Несколько раз меня в лесу посещало чувство острого беспричинного страха. Это непередаваемое почти ощущение. Я вообще любил ходить в лес один. Что-то в этом было волнующее — остаться наедине со стихией лесов — глухих и баснословных в преддверии Мещеры, как сказочные леса из «Аленького цветочка». Этот таинственный цветок — нечто вроде горнего эдельвейса или цветущего папоротника, — он занимал воображение, конечно, вместе с лешим, русалками и кикиморами. Всю эту живность — в том или ином обличье — детское воображение доставляло нам с охотой, тем более что много необъяснимого происходило в глухом лесу в окрестностях Шатуры. Как мы не сгинули в торфяных болотах, собирая грибы, которых в иную пору там было косой косить, — неизвестно. Светлый лес и мягкий мох по щиколотку с озерцами черничников, с линзами черной воды, которые приходилось обходить по топким раскачивающимся берегам с торчащими облезлыми елками; стадо кабанов не раз загоняло нас на деревья, но больше всего я боялся вот этих острых разрывающих приступов страха, когда вдруг в траве мелькнут капли не то ягод каких-то, не то аленький тот самый цветочек, но почудится кровь или просто что-то шелохнется во всей толще воздухе над дремучим оврагом, с замшелыми поваленными стволами — и рванешь так, что вокруг загудит от встречного напора воздух, не чуя ног под собой — только бы исчезнуть из этого ничем не примечательного вроде бы места. Вот этот бег сквозь чащу, до упаду, до момента, когда биение сердца готово разорвать горло, когда дыханье распирает не только грудь, но всё тело, когда валишься в изнеможении на опушке и постепенно приходишь в себя, сознавая, что лес вновь тебя испытал и принял, что снова и всегда тебя в нем будет хранить хорошая грубая сила, только что столкнувшая тебя с места, как ладонь, которую поворачиваешь для того, чтобы муравей бежал и бежал в направлении солнца, — вот он и остался со мной, как ощущение, требуемое для поправки реальности. Только чувство воцаряющейся безопасности с годами становилось всё тоньше, и сейчас почти исчезло, так что непонятно, куда и зачем падать, на какой опушке.
Такт
(
Давно заметил: всё, что касается биографии Чехова, не делает личность Чехова понятней. Отличное исследование Рейфилда[31]
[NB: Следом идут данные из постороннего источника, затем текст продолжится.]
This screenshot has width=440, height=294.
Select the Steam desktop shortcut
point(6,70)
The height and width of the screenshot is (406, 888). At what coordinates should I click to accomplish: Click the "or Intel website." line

только увеличивает загадку, сообщая много нового и неожиданного. Непонятно, как объяснить эту принципиальную личностную некомпактность, не замкнутость. Пушкин, Толстой, Достоевский много понятней при той же неисчерпаемости. Кафка писал дневники, в отличие от Чехова, у которого, в отличие от Кафки, любой текст отправлялся в печать. Толстой печатал почти всё и писал дневники, в которых себя не прятал. Для Чехова он сам, Чехов, не составлял загадки, как и люди вообще. Все его персонажи — законченные выпуклые личности. У Толстого такой сделанности нет. Его герои пребывают в становлении. Он постоянно их дописывает. Кафку вообще не интересовали люди, а только их статические проекции на мироздание, на Бога.Вероятно, такую призрачность, уклончивость биографического образа Чехова можно объяснить его деликатностью. Он не мог себе представить, что окажется кому-либо навязанным.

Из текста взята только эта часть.